Movie Review

Everybody's All-American

Their life story is a love story
Everybody's All-American Movie Poster

US Release Date: 11-04-1988

Directed by: Taylor Hackford


  • Jessica Lange
  • Babs Rogers Grey
  • Dennis Quaid
  • Gavin Grey
  • Timothy Hutton
  • Donnie 'Cake'
  • John Goodman
  • Ed Lawrence
  • Carl Lumbly
  • Narvel Blue
  • Ray Baker
  • Bolling Kiely
  • Savannah Smith Boucher
  • Darlene Kiely
  • Patricia Clarkson
  • Leslie Stone
  • Joseph Meyer
  • Pep Leader
  • J. Kevin Brune
  • Roommate
  • Wayne Knight
  • Fraternity Pisser
  • Roy B. Stewart Sr.
  • Junie
  • Pat Pierre Perkins
  • Willy Mae
  • Aaron Neville
  • Man with Gun
  • Shawn Burks
  • Georgia Center
  • Frank Deford
  • Cafe Owner
Reviewed on: February 10th, 2014
Dennis Quaid and Jessica Lange in Everybody's All-American.

Dennis Quaid and Jessica Lange in Everybody's All-American.

Based on the 1981 novel by sports columnist Frank Deford, Everybody's All-American covers 25 years in the (fictional) life of Gavin “The Grey Ghost” Grey (Dennis Quaid). The movie covers his college days at the University of Louisiana in the 1950s, his subsequent marriage to Magnolia Queen Babs Rogers (Jessica Lange) and the birth of their four children, his professional career in the NFL as a Washington Redskin in the 1960s, his post-retirement life and comeback attempt with the Baltimore Colts in the early 70s, and ending in 1981 at a banquet celebrating the 25th Anniversary of Gavin leading his team to a win at the Sugar Bowl.

The story is told from the perspective of Gavin's nephew, a writer played by Timothy Hutton (presumably based on Deford). It has also been speculated that Gavin Grey was based on real life Heisman Trophy Winner and former LSU star player Billy Cannon. Deford laughed this rumor off, stating that he never met Cannon and knew nothing about him personally. He went on to say that Gavin was a composite of athletes from several sports he had covered in his career. It is also worth noting that the novel is set at the University of North Carolina.

There are a few subplots involving peripheral characters. John Goodman (whose southern accent comes and goes) plays Ed Lawrence, Gavin's best friend and fellow football player. He's a gambler whose debts get him in trouble with the criminal element in Baton Rouge. For me Goodman and Hutton played the two most interesting characters in the movie. They are far more fascinating than the vapid golden boy and girl played by Quaid and Lange.
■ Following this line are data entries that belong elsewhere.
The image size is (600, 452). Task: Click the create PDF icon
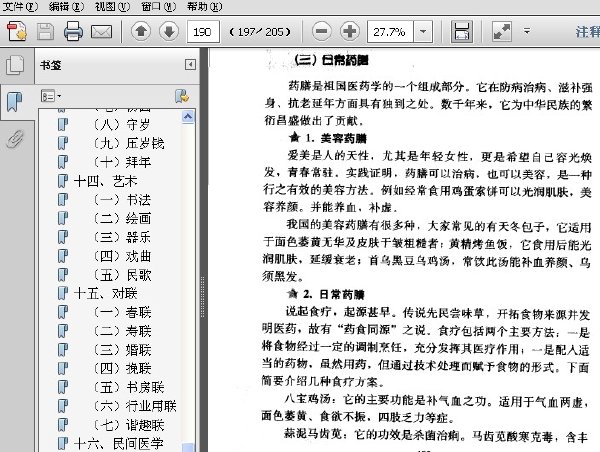[x=16, y=31]

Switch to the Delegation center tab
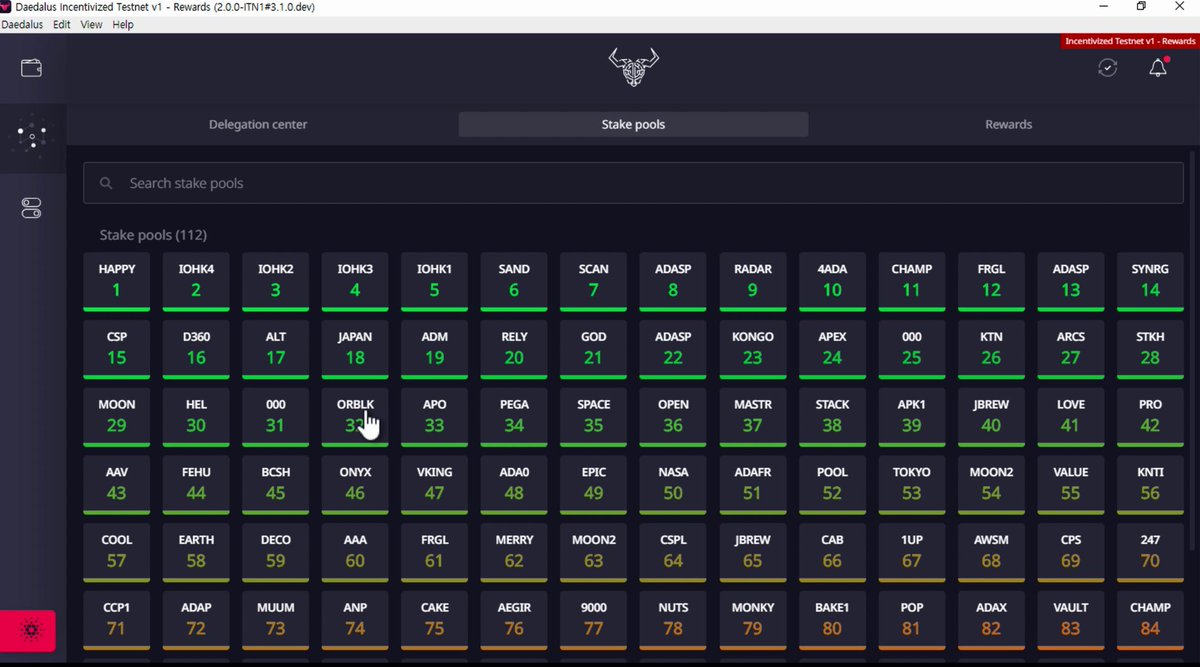(258, 124)
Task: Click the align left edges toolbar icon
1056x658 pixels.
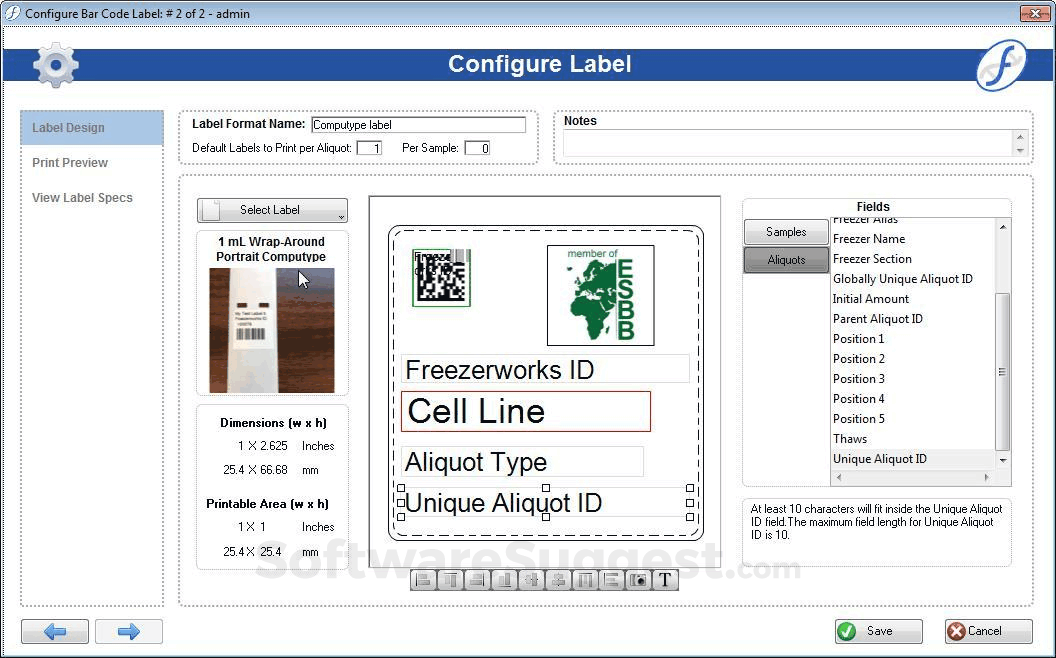Action: coord(423,580)
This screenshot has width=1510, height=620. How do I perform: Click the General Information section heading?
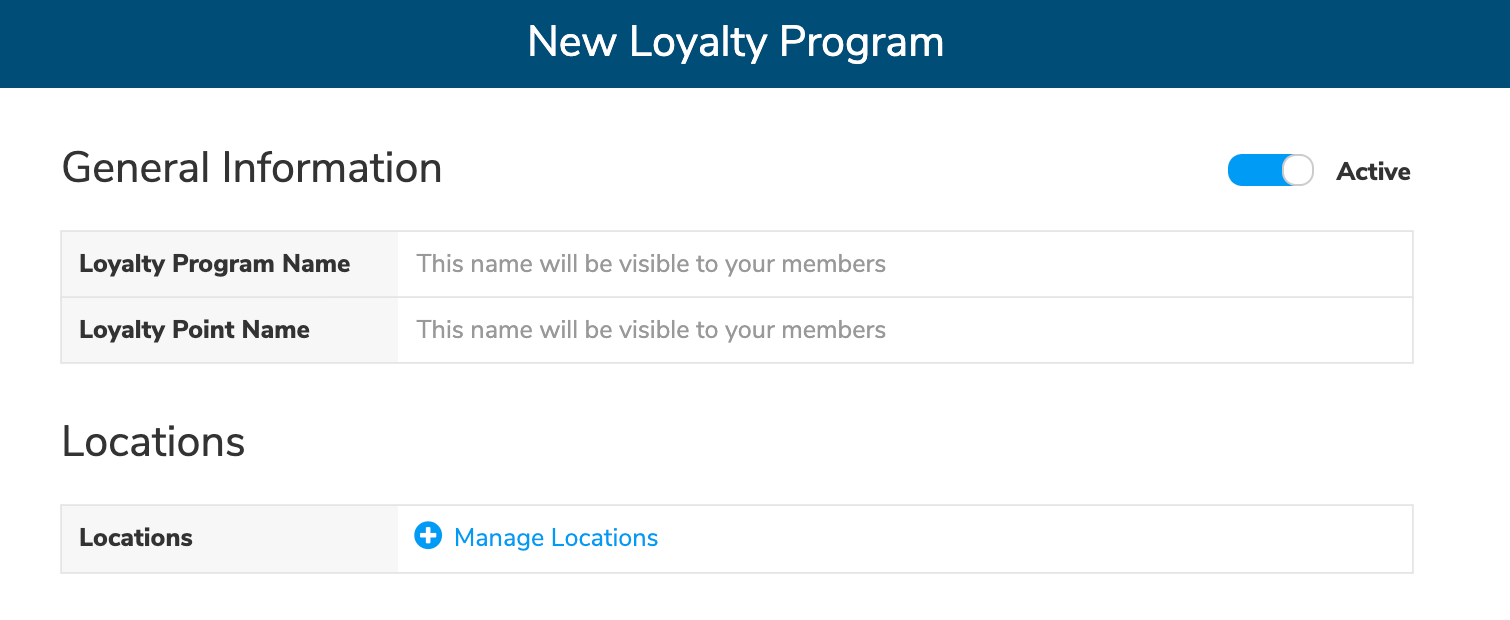[252, 167]
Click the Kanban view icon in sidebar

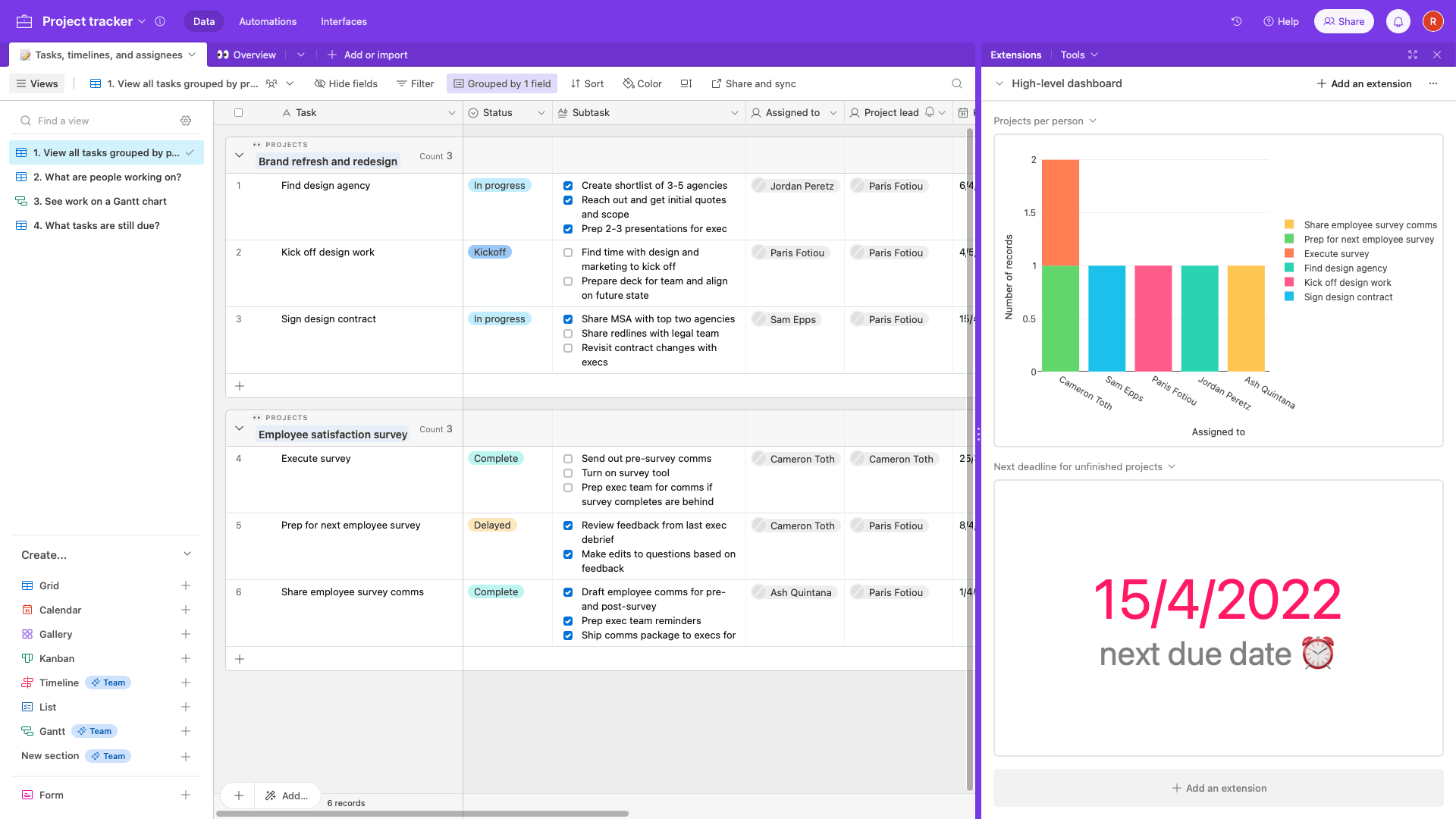27,658
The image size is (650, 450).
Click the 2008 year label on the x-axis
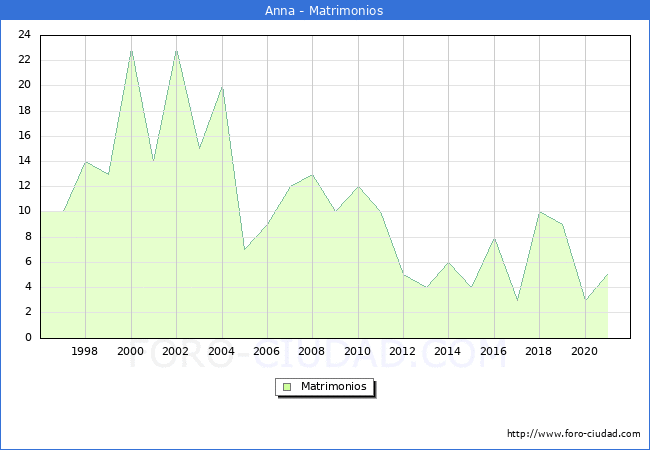[x=312, y=351]
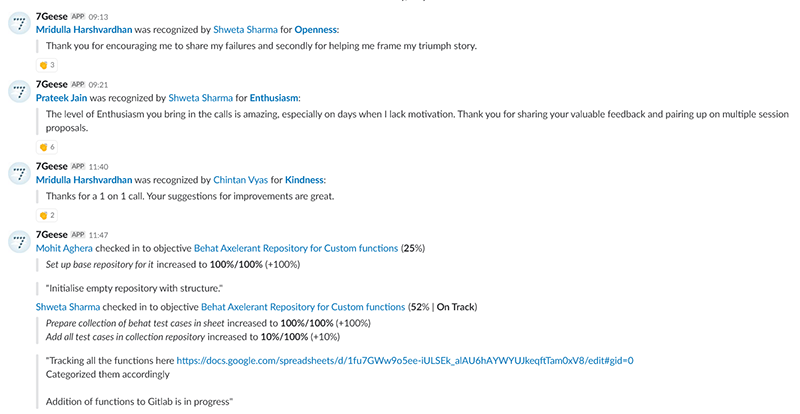
Task: Toggle the clap reaction showing 2
Action: click(x=47, y=215)
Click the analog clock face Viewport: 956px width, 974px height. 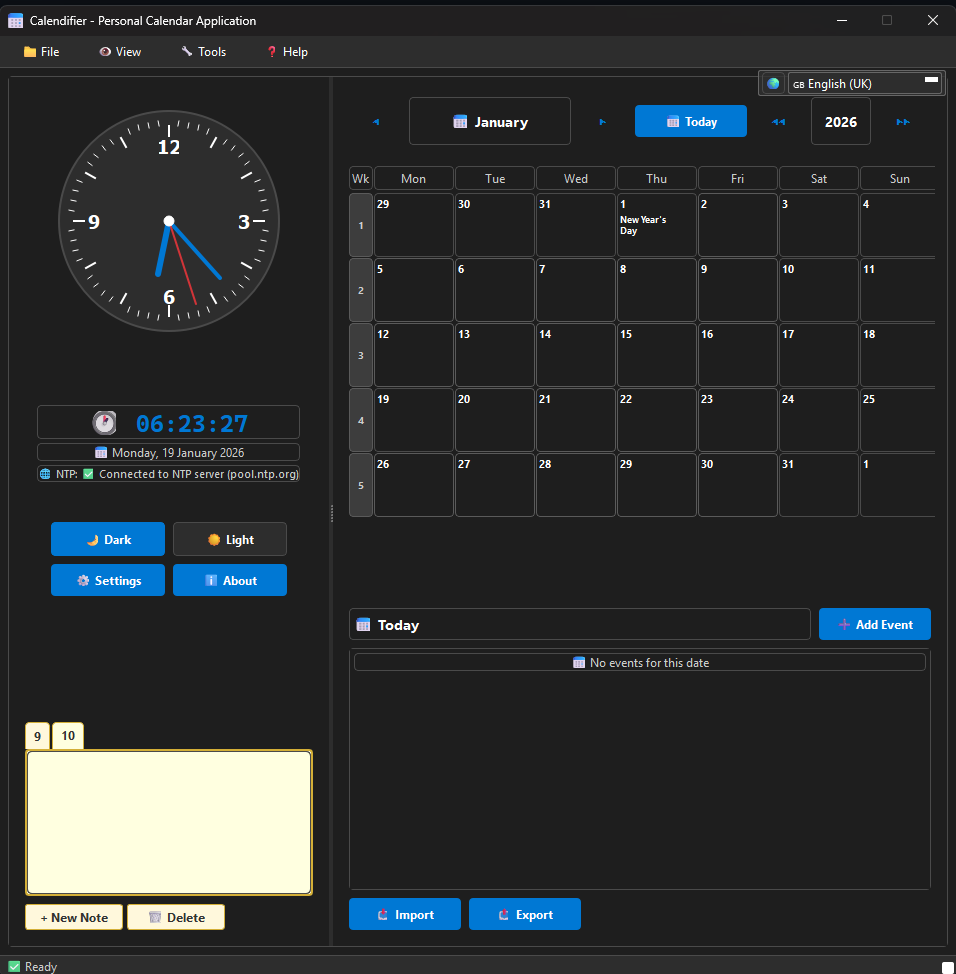click(169, 221)
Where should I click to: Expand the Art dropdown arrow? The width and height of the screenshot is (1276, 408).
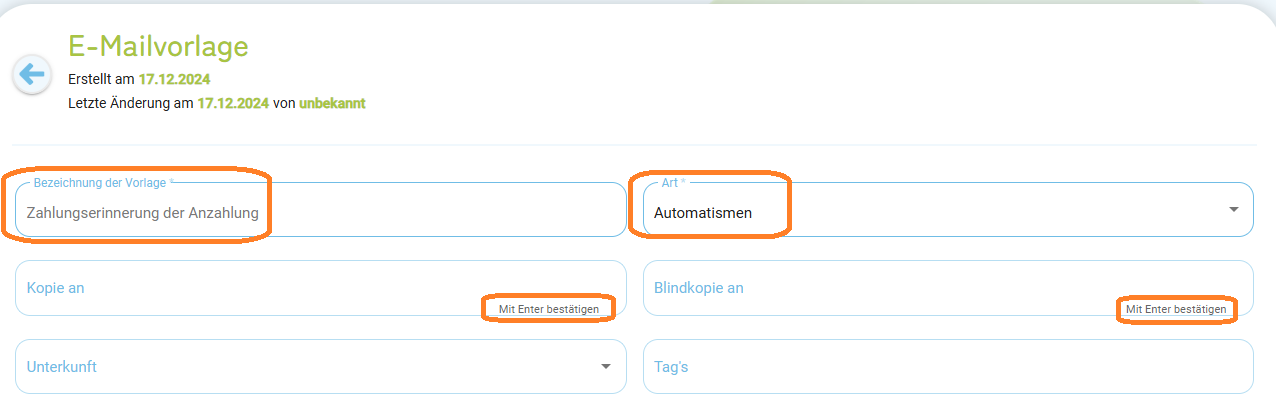(x=1233, y=210)

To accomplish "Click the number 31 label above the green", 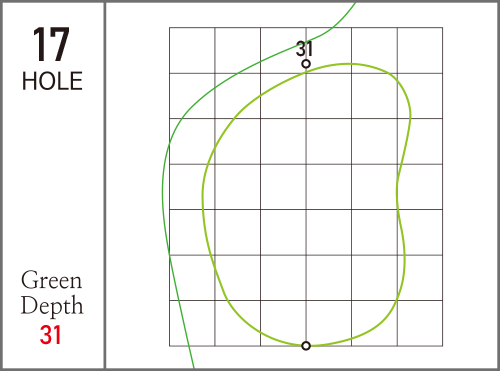I will (304, 49).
The story is vaguely set against the backdrop of the Civil Rights Movement. Carl Lumbly plays the lone black character, Narvel Blue, a former aspiring football player who winds up in politics. His story takes a distant backseat to the four main characters however. And it is hinted that another man is a homosexual (Ray Baker). Gavin repeatedly refers to him as a “jock-sniffer” but his storyline goes nowhere.

There are a few famous faces in cameo roles. Singer Aaron Neville brandishes a gun in one scene. Seinfeld's Wayne Knight plays a fraternity loser, and Frank Deford shows up as the cafe owner in a scene where Narvel participates in a sit-in.

The cast, while good, are all too old for the early scenes. Jessica Lange, while still stunningly beautiful at 39, can't pull off college age. Only Timothy Hutton (27 at the time) seems age appropriate for these early scenes, and he likewise seems to age the most believably. Dennis Quaid has never been an actor of tremendous range, but he is surprisingly good as the shallow, egotistical Grey Ghost. He is especially good in the later scenes as a former athlete, a shell of his former self, looking back on his glory days.

On a surface level there are a few rousing, well-filmed scenes on the gridiron. Quaid even dislocated a collarbone at one point and can be seen writhing on the ground in genuine pain in the finished film. There are also a few lushly romantic moments between the very attractive twosome of Quaid and Lange. On the downside the story is filled with cliches and it meanders around lacking a clean emotional arc.

Even the passage of time is poorly handled by director Taylor Hackford. We are shown newsreel clips of the era but they don't always coincide with the actual year being represented. The biggest flaw is that we never really get inside these people's heads (or hearts) to learn just what Gavin and Babs see in each other. They remain one-dimensional throughout the movie. But then maybe that's the point, that they are both equally shallow individuals who've never bothered to scratch beneath life's surface. And as such they're a perfect match. Everybody's All-American is far from a perfect movie though.